The band, a partnership between her and guitarist/co-vocalist KW, openly and enthusiastically label themselves “anti-oppressive, queer, vegan doom metal.” But, as other heavy bands with progressive values have also recently learned, wading into politics can draw scorn from metal fans.
Metal is a genre of extremes: extreme darkness, extreme emotion, extreme sounds. So it has always been alluring to those who see themselves as outsiders, whose identities exist along the periphery of society.
As issues around privilege and societal and structural inequality are coming to the forefront in music scenes, though, the definition of “outsider” is expanding.
So it’s no surprise that a genre of extremes that appeals to outsiders is a terrain of struggle, drawing interest from white supremacists and fascists for the same reasons it appeals to and empowers women, queer people and people of colour.
Vic sees that opening up as a good thing and explains that seeing “other women being able to express themselves in non-traditional ways, like being angry and ugly and just taking up space” is what drew her to the community in the first place. But it’s also why it’s become a site of the resistance and struggle.

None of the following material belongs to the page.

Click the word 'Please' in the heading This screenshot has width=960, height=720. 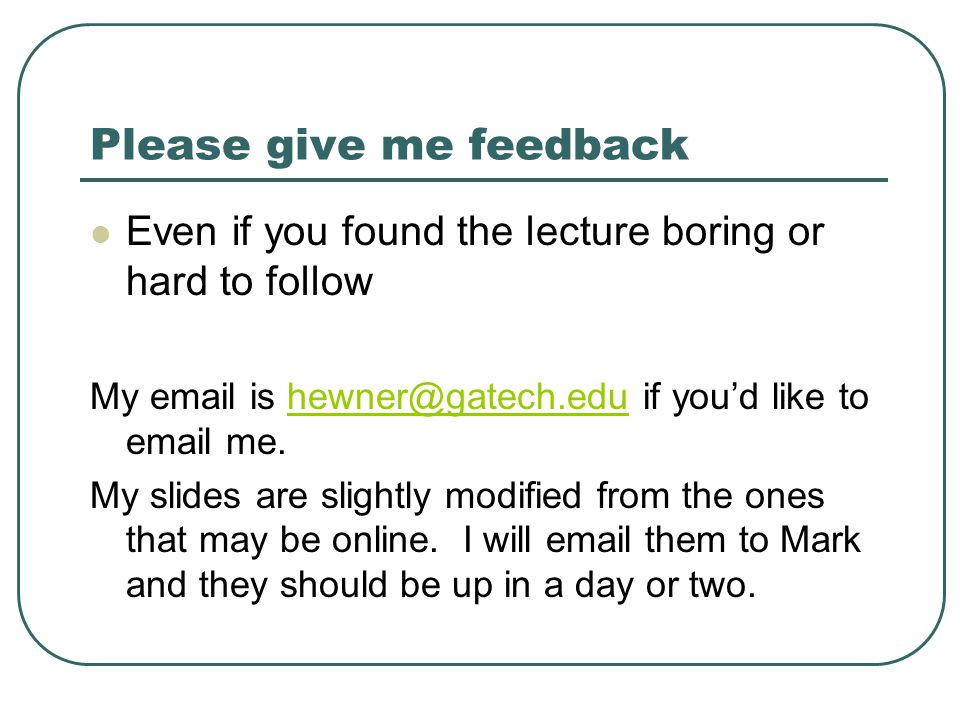pyautogui.click(x=170, y=144)
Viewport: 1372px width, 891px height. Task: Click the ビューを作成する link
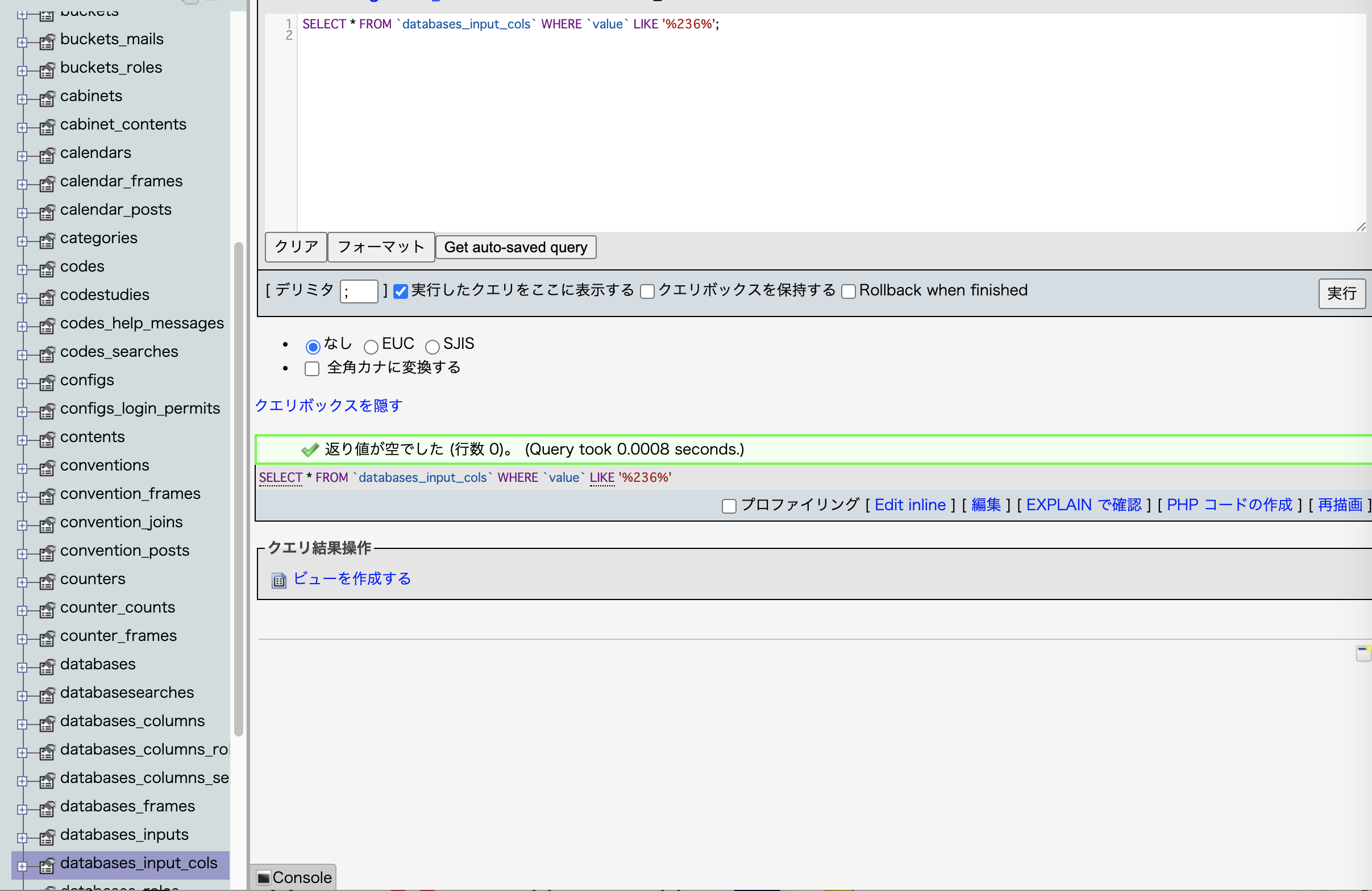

“Metal’s not this bubble of a subculture, it’s influenced by what’s happening in the dominant culture,” Vic explains via Skype. The fact that what happens in the genre is symptomatic of a more pervasive cultural hegemony means it’s all the more significant when a band like Vile Creature speak to and criticize how such a culture operates.
Their latest album, Cast Of Static And Smoke (Halo of Flies), is a political allegory that tackles the issue of oppression in a sci-fi realm.
It’s a concept album based on an original short story also written by the band that they published online ahead of the album. It tells the story of five robots born into slavery in a futuristic society and what they discover about themselves, their existence and the world they live in when they get the chance to escape.
Vic and KW followed their gut in the writing process, letting their feelings guide them – meaning that the music and story spooled out simultaneously in a kind of free-form doom.
“We were careful about what components were going in each song, because we wanted it to have a feeling that was in line with the story we were creating,” Vic recalls.
Though this material is more politically overt than their other albums, Vic says the band has been slowly progressing in this direction from the outset.
“Lyrically, our first album [A Steady Descent Into The Soil], came from a place of our own experiences. Then Pessimistic Doomsayer was about getting lost in and feeling okay with escapism, like literature or anything you find to be cathartic. The next logical point was for us to create our own world.”
The band were influenced by sci-fi writers Octavia Butler and Ursula K. Le Guin, who showed them that a writer should, says Vic, “create a world that makes you consider your own and use that as a way to critique what’s going on.”
One of the most poignant moments in the story arrives when the machines have reached their lowest point, dividing the group into separate factions: one wishing to pursue freedom at the cost of their bodies and life, the others wanting to return home so they can live predictably, despite their subjugation. It echoes an age-old dichotomy that certainly resonates with metal’s current tensions.
That song, Forest, Subsists As A Tomb, is the album’s longest track. A slow, Sisyphean riff builds to a searing guitar line care of False’s James Claypool that could crack the earth in half.
Other guests include Cursed’s Chris Colohan and Erin Severson, with the latter serving as the narrator on select tracks as well as on the audiobook version of the story. The album speaks to the power of community and is also the result of it.
The band hope that as they see tensions rising in metal and the world because of “people not having empathy or realizing that people exist outside themselves,” their allegory can serve as an opportunity to see the humanity in marginalized communities and their struggles.